Controlling the press barons
Newspapers grew in scale and influence into the 20th Century and so did the people who owned them.
The press barons - larger than life characters determined to have their say in politics - were born.
At the post-war general election in 1945, Lord Beaverbrook's Daily Express and Lord Rothermere's Daily Mail lined up decisively against Labour - who duly went on to win a landslide victory.
Incensed, however, by the way they felt treated, a group of backbench Labour MPs persuaded prime minister Clement Atlee to set up a Royal Commission on the Press to look at bias and concentration of ownership.
In the end, the Royal Commission found that there were sufficient press owners and refused to recommend action against the barons. What they did do was suggest a General Council on the Press to oversee press standards.
The Profumo affair
In 1963, the War Minister John Profumo's affair with call girl Christine Keeler was exposed.
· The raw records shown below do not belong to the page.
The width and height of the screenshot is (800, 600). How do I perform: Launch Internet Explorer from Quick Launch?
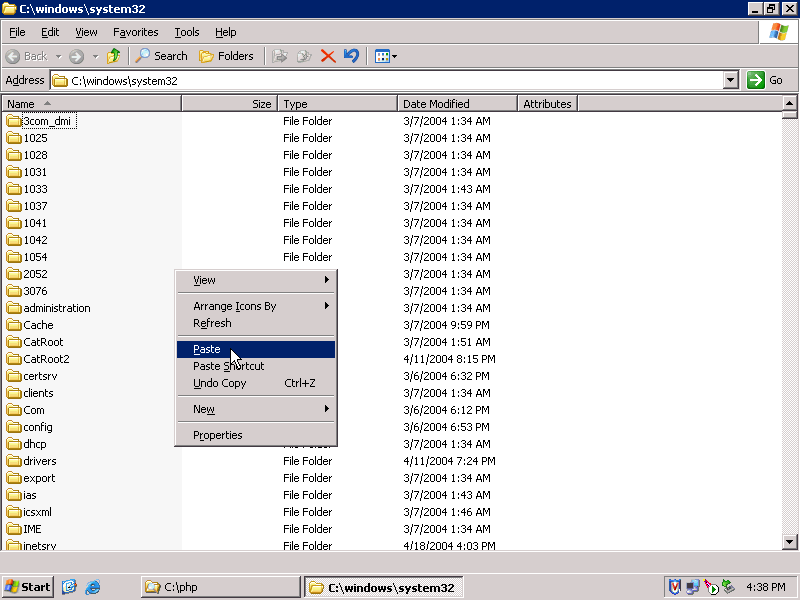[93, 587]
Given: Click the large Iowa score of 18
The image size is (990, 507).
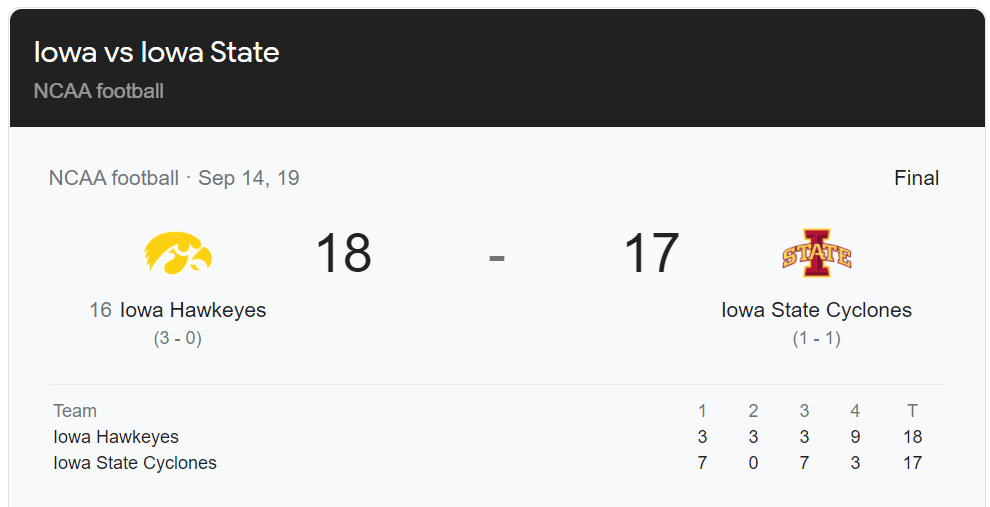Looking at the screenshot, I should 343,254.
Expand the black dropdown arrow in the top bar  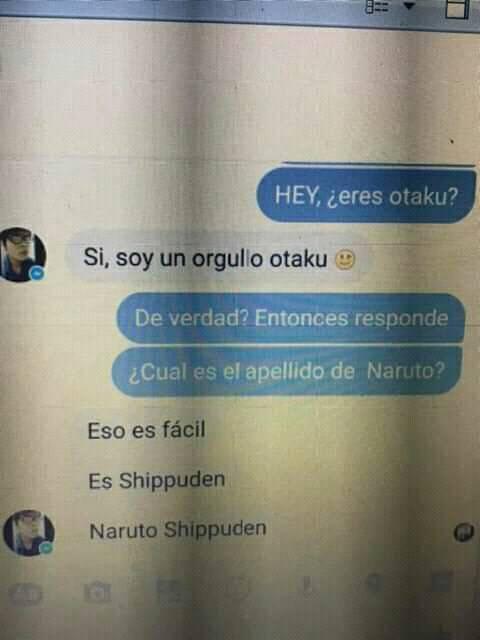(x=409, y=5)
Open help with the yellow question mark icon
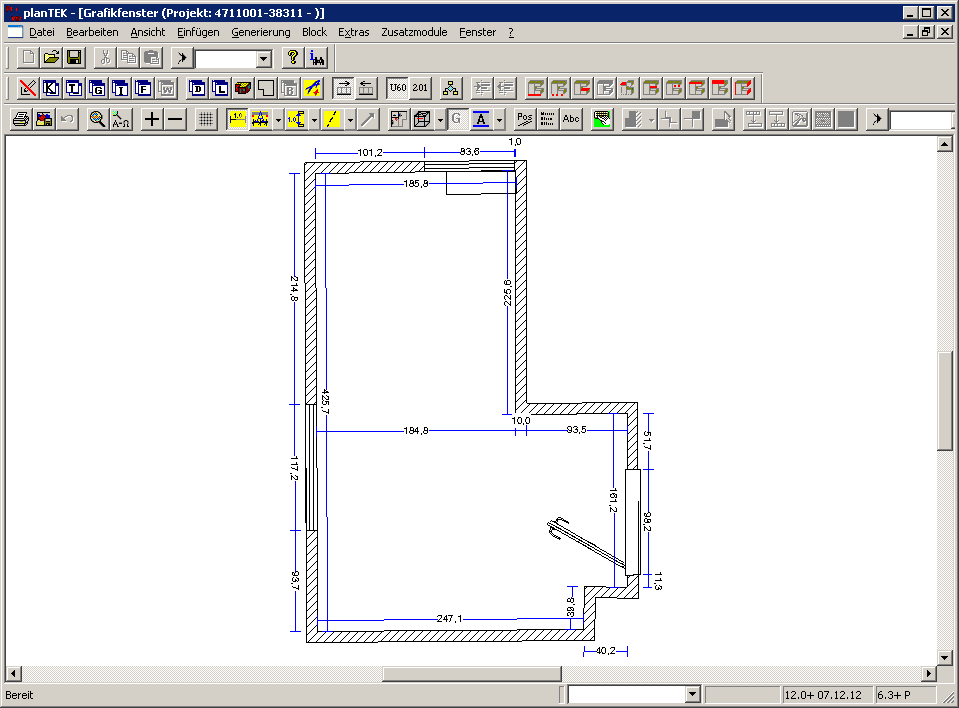Screen dimensions: 959x708 click(293, 58)
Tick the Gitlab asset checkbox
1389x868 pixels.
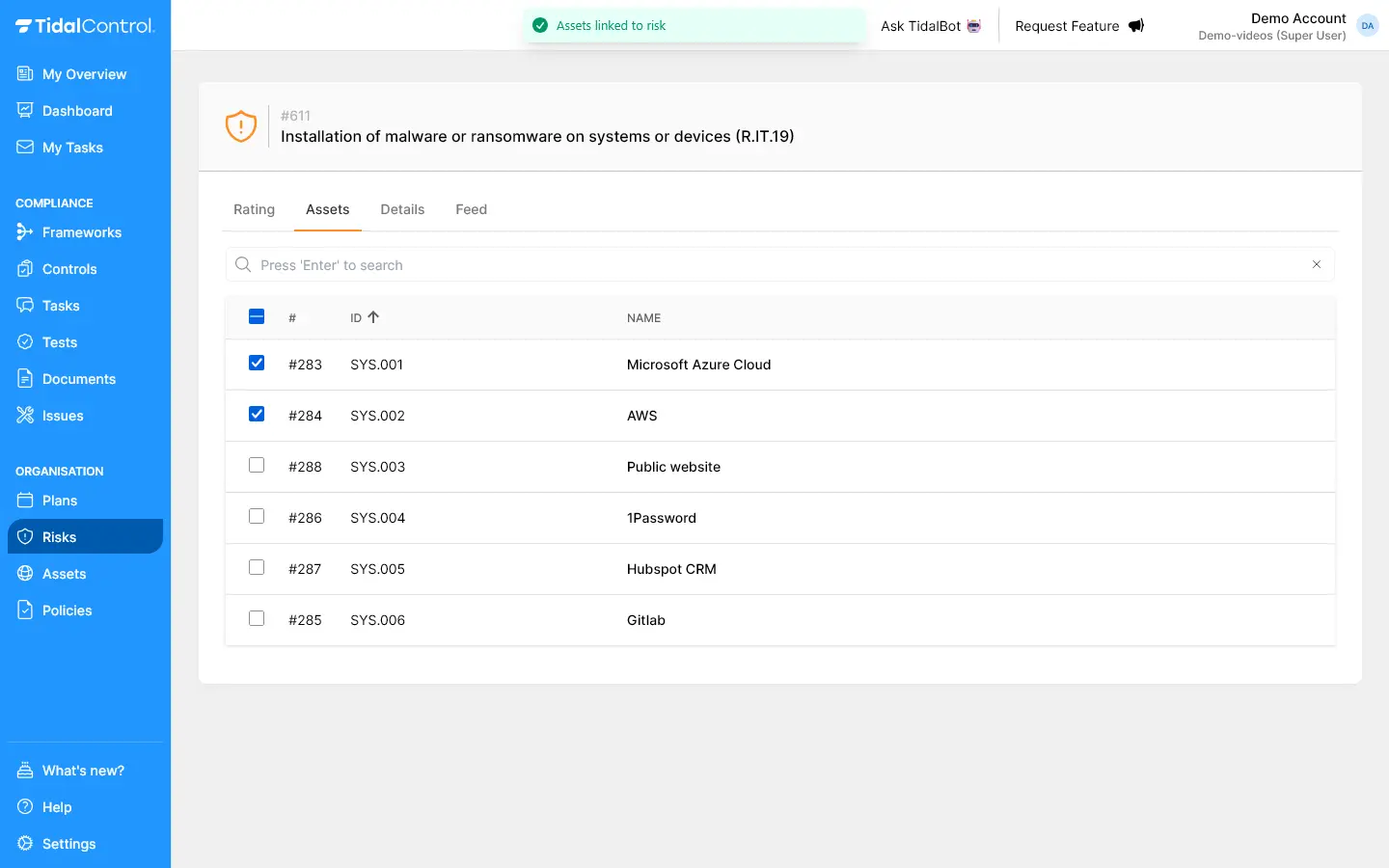coord(257,619)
Mr Profumo was forced to resign from the Cabinet for lying to the House of Commons over his affair with Keeler, who was also seeing a Russian KGB officer. The resulting scandal became a cause celebre for an increasingly assertive press.
Press historian Roy Greenslade sees the Profumo affair as a watershed.
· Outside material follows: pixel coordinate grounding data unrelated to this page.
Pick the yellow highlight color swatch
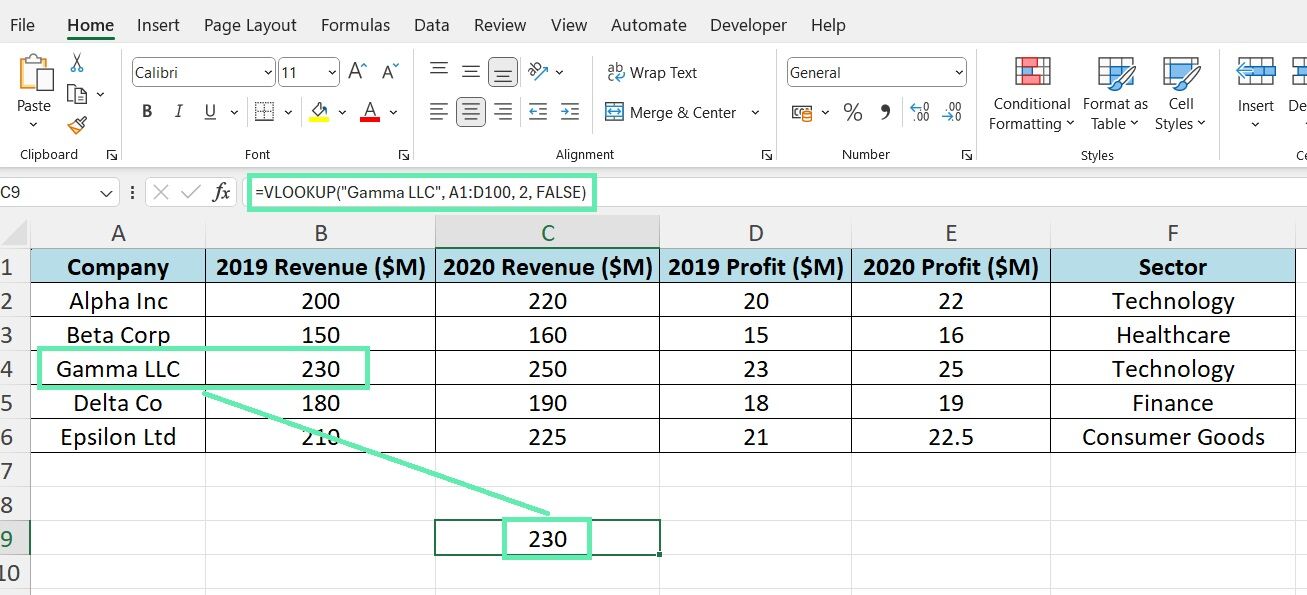Image resolution: width=1307 pixels, height=595 pixels. (x=319, y=119)
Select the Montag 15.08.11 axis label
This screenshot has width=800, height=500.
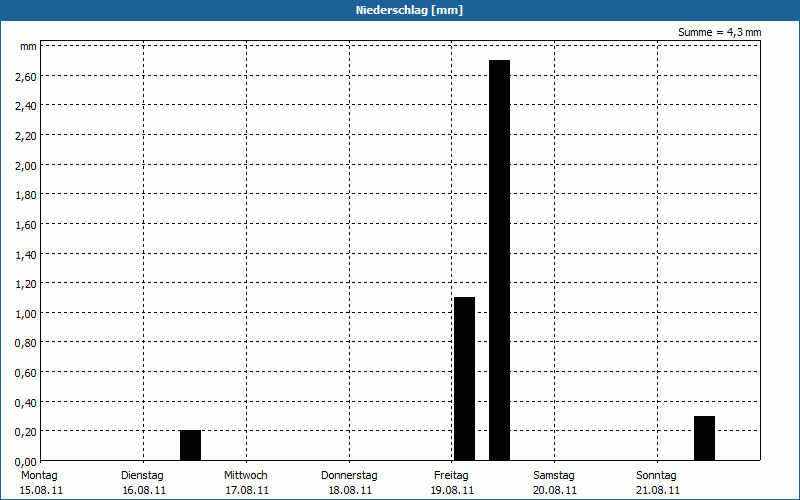[40, 482]
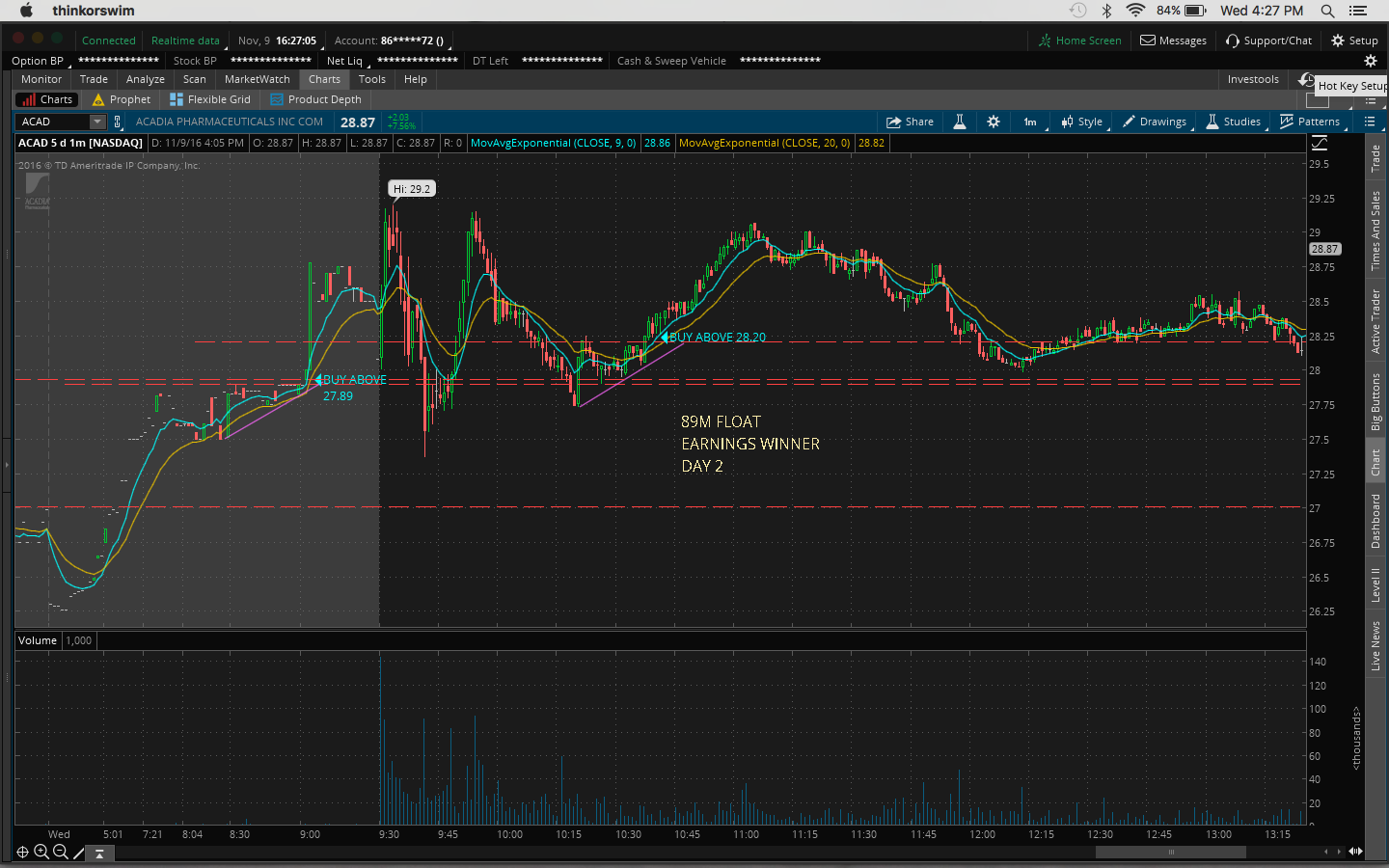Image resolution: width=1389 pixels, height=868 pixels.
Task: Open the 1m timeframe dropdown
Action: pyautogui.click(x=1030, y=122)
"The view of the press is that the Establishment has lots of secrets and gradually you're seeing journalists doing things their proprietors wouldn't necessarily be pleased with.
"You're getting much more aggressive Sunday newspapers, in terms of the News of the World and the Sunday Pictorial, really hunting down stories, but to get their stories they misbehave in an amazing fashion."
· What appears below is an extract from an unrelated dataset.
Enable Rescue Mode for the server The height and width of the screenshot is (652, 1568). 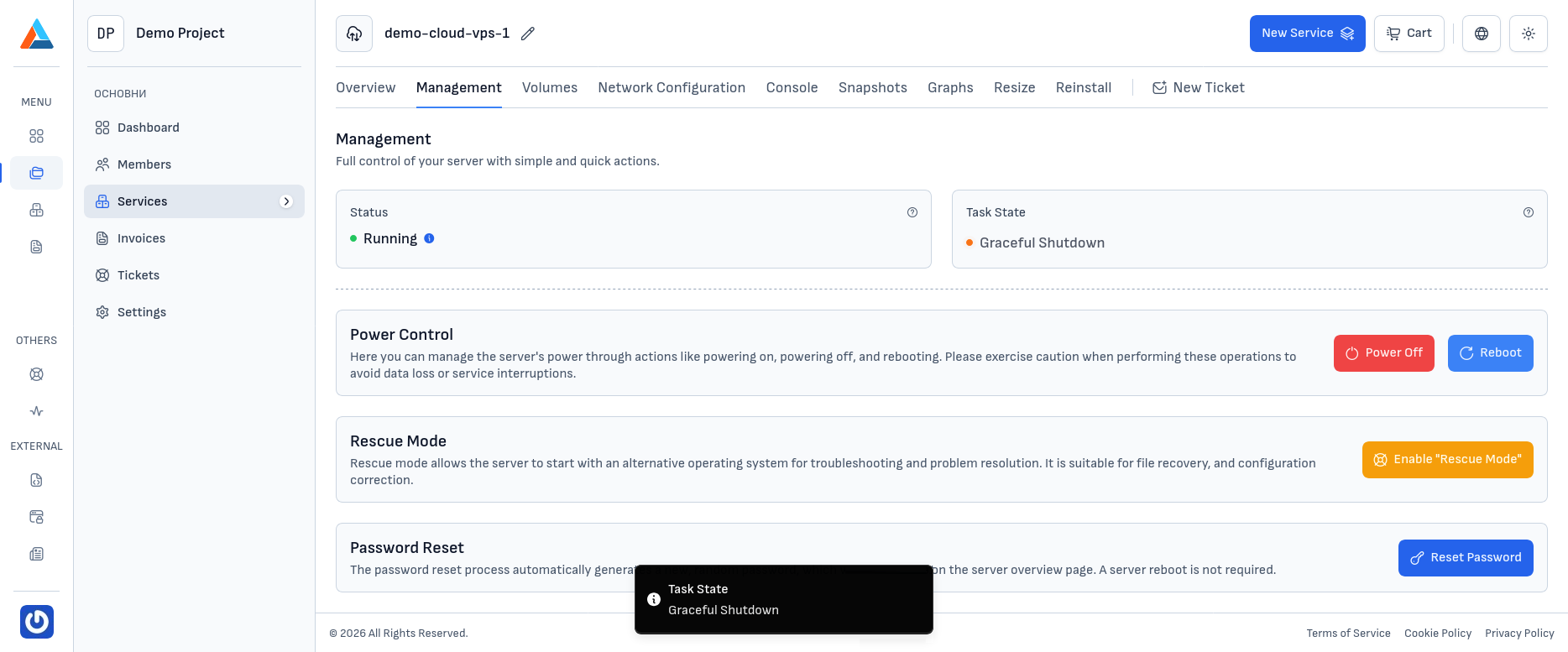click(1447, 460)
Then in 1969, the News of the World bought and serialised Keeler's account of the Profumo affair.
The Press Council condemned the paper but its new owner responded by attacking the council's decision as unjust, dismissing them as an arm of the Establishment. His name? Rupert Murdoch.
The 1980s: The Wild West
In the 1980s, changing technology and increased competition for readers and stories created what might be called the roaring 1980s.
At Murdoch's Sun, a buccaneering new editor, Kelvin Mackenzie, pioneered a risk-taking, aggressive approach to tabloid journalism.
This brought big sales but provoked increased public concern over widespread invasions of privacy.
Newspapers were accused of insensitivity after the air crash in Lockerbie for hounding the entertainer Russell Harty in his last days and much more besides. They published photographs of a rape victim, and offered money to the family of the Yorkshire Ripper for stories.
Though the tabloids also scored many genuine successes, in April 1989 a line was crossed.
Just a few days after the Hillsborough disaster - in which 96 Liverpool fans were killed - the Sun blamed Liverpool fans for what went wrong.
The paper then reported the false story that fans had attacked and urinated on the police, headlined "The Truth". The same week, amid ongoing calls for legislation, the Home Office initiated another inquiry into the behaviour of the press under David Calcutt QC.
The last chance saloon
By this time, the press had tumbled through the doors of what one minister, David Mellor, dubbed the "last chance saloon". David Calcutt QC's inquiry reported in June 1990, expressing grave concerns about invasions of privacy and the lack of effective remedies.
He recommended scrapping the now discredited Press Council and replacing it with a new Press Complaints Commission.
It was to be the last chance for self-regulation and subject to a review of its effectiveness after 18 months. If found wanting, statutory regulation would follow. That would mean a fully independent tribunal chaired by a judge with powers to fine papers and compensate victims.
Under pressure, the newspaper owners finally agreed to a code of conduct - 41 years after it was first recommended by the first Royal Commission on the Press - and this formed the basis for the PCC's work.
In 1993, Calcutt did his 18-month review, judging the Press Complaints Commission to have failed, and recommending the setting up of a statutory tribunal. By this time, though, there was no political appetite for action against the press and the Press Complaints Commission was allowed to carry on.